*PROBLEM REQUIREMENTS:* Render the records below as a Markdown table with the columns "Row" and "Line", numbering each row and leaving out blank lines. Begin at the first line of the records and stop after the line that contains "coord(99,751)".

*DATA IN THIS EXERCISE:*
"""
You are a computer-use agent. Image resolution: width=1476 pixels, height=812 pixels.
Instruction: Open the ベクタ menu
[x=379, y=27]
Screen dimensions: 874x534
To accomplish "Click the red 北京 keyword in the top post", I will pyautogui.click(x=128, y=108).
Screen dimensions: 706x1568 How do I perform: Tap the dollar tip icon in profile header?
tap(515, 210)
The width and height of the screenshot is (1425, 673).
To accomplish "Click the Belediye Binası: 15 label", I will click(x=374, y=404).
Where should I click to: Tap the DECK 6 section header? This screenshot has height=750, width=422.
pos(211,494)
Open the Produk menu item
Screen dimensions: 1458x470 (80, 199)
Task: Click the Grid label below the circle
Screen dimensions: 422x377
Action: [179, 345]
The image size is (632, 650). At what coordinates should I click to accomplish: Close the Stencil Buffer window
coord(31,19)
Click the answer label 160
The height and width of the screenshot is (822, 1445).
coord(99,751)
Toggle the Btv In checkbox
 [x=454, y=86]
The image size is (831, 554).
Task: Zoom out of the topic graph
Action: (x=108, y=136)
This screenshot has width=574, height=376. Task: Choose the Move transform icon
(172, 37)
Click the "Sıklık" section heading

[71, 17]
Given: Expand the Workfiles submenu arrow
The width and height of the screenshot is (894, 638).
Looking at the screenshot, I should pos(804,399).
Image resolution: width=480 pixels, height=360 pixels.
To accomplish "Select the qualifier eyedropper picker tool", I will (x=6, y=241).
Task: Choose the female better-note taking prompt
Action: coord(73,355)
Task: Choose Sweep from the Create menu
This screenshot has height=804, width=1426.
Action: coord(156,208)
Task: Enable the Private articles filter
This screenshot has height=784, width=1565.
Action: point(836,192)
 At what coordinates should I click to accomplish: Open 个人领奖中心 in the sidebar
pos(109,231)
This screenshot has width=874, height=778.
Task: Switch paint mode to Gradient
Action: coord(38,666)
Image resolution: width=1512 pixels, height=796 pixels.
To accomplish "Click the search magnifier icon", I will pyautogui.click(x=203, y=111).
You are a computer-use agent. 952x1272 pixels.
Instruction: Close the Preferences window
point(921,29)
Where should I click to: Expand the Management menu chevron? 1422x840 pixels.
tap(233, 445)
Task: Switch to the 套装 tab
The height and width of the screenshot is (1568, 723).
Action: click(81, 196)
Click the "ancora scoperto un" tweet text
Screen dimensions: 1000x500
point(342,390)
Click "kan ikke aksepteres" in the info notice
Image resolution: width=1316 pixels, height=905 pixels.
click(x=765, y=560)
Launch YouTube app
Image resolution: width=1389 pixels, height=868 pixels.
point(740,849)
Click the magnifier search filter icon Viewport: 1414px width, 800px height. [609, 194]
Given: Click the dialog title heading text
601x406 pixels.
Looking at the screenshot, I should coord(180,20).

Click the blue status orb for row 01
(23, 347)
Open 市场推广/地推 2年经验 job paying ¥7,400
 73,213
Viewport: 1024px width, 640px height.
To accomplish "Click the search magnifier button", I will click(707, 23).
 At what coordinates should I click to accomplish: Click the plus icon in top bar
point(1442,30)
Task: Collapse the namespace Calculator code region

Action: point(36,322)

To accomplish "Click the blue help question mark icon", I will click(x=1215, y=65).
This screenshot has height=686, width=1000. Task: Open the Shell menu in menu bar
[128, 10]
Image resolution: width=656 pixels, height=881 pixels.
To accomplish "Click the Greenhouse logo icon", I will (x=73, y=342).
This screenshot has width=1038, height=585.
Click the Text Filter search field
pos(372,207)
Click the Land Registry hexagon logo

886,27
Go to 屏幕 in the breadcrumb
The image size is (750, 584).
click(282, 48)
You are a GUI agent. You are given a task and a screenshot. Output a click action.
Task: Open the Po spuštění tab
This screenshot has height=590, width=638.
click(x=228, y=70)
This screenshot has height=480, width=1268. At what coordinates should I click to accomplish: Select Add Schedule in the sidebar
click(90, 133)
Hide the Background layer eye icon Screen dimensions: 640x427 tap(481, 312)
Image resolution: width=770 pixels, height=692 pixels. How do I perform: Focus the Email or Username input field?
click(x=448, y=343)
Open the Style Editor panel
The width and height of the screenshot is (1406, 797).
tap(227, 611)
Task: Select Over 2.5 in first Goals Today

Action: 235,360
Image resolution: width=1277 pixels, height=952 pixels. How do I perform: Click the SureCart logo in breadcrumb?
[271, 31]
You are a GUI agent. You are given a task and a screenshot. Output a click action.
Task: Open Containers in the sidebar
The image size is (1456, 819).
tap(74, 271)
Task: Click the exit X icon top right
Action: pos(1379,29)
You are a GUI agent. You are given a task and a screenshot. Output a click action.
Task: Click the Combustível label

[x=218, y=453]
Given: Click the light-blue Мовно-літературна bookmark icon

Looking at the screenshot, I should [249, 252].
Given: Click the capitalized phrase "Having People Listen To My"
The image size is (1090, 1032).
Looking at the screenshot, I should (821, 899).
"""
*SOLUTION FOR THIS EXERCISE:*
| Row | Line |
|---|---|
| 1 | You are a computer-use agent. Image resolution: width=1476 pixels, height=812 pixels. |
| 2 | Instruction: Open the ベクタ menu |
| 3 | [x=379, y=27] |
| 4 | Screen dimensions: 874x534 |
| 5 | To accomplish "Click the red 北京 keyword in the top post", I will pyautogui.click(x=128, y=108). |
| 6 | Screen dimensions: 706x1568 How do I perform: Tap the dollar tip icon in profile header? |
| 7 | tap(515, 210) |
| 8 | The width and height of the screenshot is (1425, 673). |
| 9 | To accomplish "Click the Belediye Binası: 15 label", I will click(x=374, y=404). |
| 10 | Where should I click to: Tap the DECK 6 section header? This screenshot has height=750, width=422. |
| 11 | pos(211,494) |
| 12 | Open the Produk menu item |
| 13 | Screen dimensions: 1458x470 (80, 199) |
| 14 | Task: Click the Grid label below the circle |
| 15 | Screen dimensions: 422x377 |
| 16 | Action: [179, 345] |
| 17 | The image size is (632, 650). At what coordinates should I click to accomplish: Close the Stencil Buffer window |
| 18 | coord(31,19) |
| 19 | Click the answer label 160 |
| 20 | The height and width of the screenshot is (822, 1445). |
| 21 | coord(99,751) |